Im Unterschied zur rein symbolischen Darstellung von Gewalt in Computerspielen sind in den Gangsterrap-Stücken die Inhalte auch an Gewalt und Islamismus im realen Leben gekoppelt. Massiv kokettiert nicht nur mit Kontakten zu Berliner Verbrecherbanden, er soll auch während eines Auftritts in einem alevitischen Kulturzentrum in Duisburg die Anwesenden als "Kufar" beschimpft haben – worauf gewalttätige Unruhen ausbrachen. Doch während andere Hassprediger abgeschoben werden, darf Massiv bleiben - weil der Bertelsmann-Konzern mit ihm Geld verdienen will. Unter anderem dafür ließ der Konzern mit der "Urheberrechtsreform" gerade eben wieder seine Monopolrechte ausbauen.

Allerdings wird mittlerweile auch bei der Exekutive die Frage gestellt, was die Politik mit diesem Ausbau der Monopolrechte eigentlich fördert. So zeigte sich Kulturstaatsminister Bernd Neumann, dessen Handschrift die "Urheberrechtsreform" trägt, plötzlich entsetzt über die Leitkultur aus Gangsterrap und Islamismus, in die der Bertelsmann-Konzern derzeit viel Geld investiert.

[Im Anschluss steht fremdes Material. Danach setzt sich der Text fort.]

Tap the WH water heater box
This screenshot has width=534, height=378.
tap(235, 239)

Ob allerdings der Neo-McCartyismus, der diesen Sommer dazu führte, dass Beenie Man, Sizzla and Capleton den "Reggae Compassionate Act" der Kampagne Stop Murder Music unterzeichneten, eine adäquate Antwort auf dieses Phänomen ist, ist mehr als fraglich. Zu glauben, dass es die Situation von Homosexuellen und anderswo tatsächlich verbessert, wenn homophobe Musiker gezwungen werden, den Oettinger zu machen, scheint kein unbedingt durchdachter Aktivismus zu sein: Erzwungene Distanzierungen führten bereits bei früheren Gelegenheiten dazu, dass die Homophobie sich – angereichert mit einer Portion Verschwörungstheorie und garniert mit einer Viktimisierung der eigenen Gruppe – eher verstärkte.

Es mag sein, dass die Anti-Schwulen-Hymnen manch potentielle Gewalttäter anstacheln - gleichzeitig machen sie aber bereits vorhandene Phänomene sichtbar und damit diskutierbar. Ohne sie würde kaum jemand von der Situation der Homosexuellen in Jamaika oder in Neukölln wissen. Und so naiv es ist, zu glauben, dass jemand wie G-Hot lediglich "uneigentliches Sprechen" produzieren würde, so naiv ist es, der Homophobie dadurch beikommen zu wollen, dass man den Botschafter der schlechten Nachricht erschießt – sprich, die Stücke verbietet oder Distanzierungen erzwingt. Maßgabe jeder Reaktion sollte vielmehr ein altes englisches Sprichwort sein, das auch im Medienzeitalter noch gilt:

"Sticks and stones can break my bones, but words can never hurt"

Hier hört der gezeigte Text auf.